THE YOUNG LIEBERMAN, then as now a practical politician, soon left Kach and
joined Likud, but his views of Arabs remained the same. After the election,
author Daniel Gavron wrote: "Working as a reporter for The Jerusalem Post in
1984, I interviewed three young Likud party members on how they felt about
Meir Kahane, who had just been elected to the Knesset on a platform that
included expelling Israel's Arab citizens. Two of them condemned Kahane and
lectured me about the liberalism of Ze'ev Jabotinsky, founder of the
Revisionist Movement out of which the Likud had emerged. The third, Avigdor
Lieberman, remarked laconically in his strong Russian accent that Kahane was
'saying out loud what many of us are thinking.'"

Kach, Likud, Israel Beiteinu - the label may change but the merchandise
doesn't. "Only Lieberman understands Arabic" was the campaign slogan he
broadcast into Israeli homes night after night before the election; what he
says privately can only be imagined. He fantasizes aloud in the Knesset
about executing Arab MKs; there's hardly an Arab patch of land anywhere that
he hasn't marked rhetorically for bombing; and he wants to kick hundreds of
thousands of Arab citizens out of the country for the crime of being Arab.

The foreign minister of the Middle East's only democracy once called a press
conference in which he pointedly, repeatedly described Israel as a "police
state," a dictatorship of lies run by the Israel Police, the State
Attorney's Office and, of course, the Supreme Court. This may have had
something to do with Lieberman's being under investigation for
multimillion-dollar corruption, for allegedly being a bagman for rich
Russian criminals - an investigation that's been going on for a dozen years.

A former barroom bouncer, a lapsed Kachnik, a relentless Arab-basher, a
warmonger, an enemy of the law in word and, allegedly, in deed - if this guy
isn't a fascist, who is?

BUT LOOK, say Israel's damage-controllers, he supports the two-state
solution!

Right, and Ahmadinejad isn't an anti-Semite, he's just anti-Israel.
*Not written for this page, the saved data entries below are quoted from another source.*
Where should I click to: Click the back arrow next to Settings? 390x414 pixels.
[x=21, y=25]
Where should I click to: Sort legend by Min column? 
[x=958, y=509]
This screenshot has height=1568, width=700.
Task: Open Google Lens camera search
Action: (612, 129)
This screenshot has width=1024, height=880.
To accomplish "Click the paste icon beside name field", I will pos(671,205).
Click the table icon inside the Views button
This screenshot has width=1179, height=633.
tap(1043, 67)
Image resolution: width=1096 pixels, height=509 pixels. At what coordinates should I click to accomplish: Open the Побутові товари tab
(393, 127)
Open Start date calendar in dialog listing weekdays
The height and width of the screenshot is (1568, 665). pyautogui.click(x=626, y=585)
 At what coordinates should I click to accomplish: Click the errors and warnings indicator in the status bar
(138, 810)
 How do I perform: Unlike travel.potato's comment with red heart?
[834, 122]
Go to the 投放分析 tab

Oh, wait a minute now - am I comparing Avigdor Lieberman, foreign minister
of Israel, to Mahmoud Ahmadinejad, president of Iran? Yes, as a matter of
fact, I am. They both exult in beating the drums for racism and war. They
both brand entire ethnic and religious groups as the enemy and promise a
sweeping, violent solution. They both appeal to a nation's spleen. The main
ideological difference between them is that Ahmadinejad is a religious
fanatic, while Lieberman is secular - which, I imagine, is one reason he
left Kach to develop his secular brand of Kahanism in the political
mainstream. Otherwise, he and Ahmadinejad are cut from the same cloth.

Lieberman talks a lot about "the threat from within" being more dangerous
than the threat from without - that the Arabs inside our borders can destroy
this country easier than the Arabs outside. He's right about the threat from
within, but it isn't from Israeli Arabs, it's from Lieberman himself and
what he represents and the power he's gained. He's now taken over the
Foreign Ministry. He's gotten the stamp of approval from the leading parties
of the right, center and center-left - the Israeli consensus. He's being
laundered and sanitized by virtually the entire American Jewish
establishment.

And he's not through by a long shot. At this point, he seems to have an even
brighter future ahead.

Lieberman is more dangerous than Ahmadinejad because we have the military
power to deter Iran's threat to destroy us physically. I don't know if we
have the power to deter Lieberman from destroying us morally - from turning
us into the image of what we claim to hate.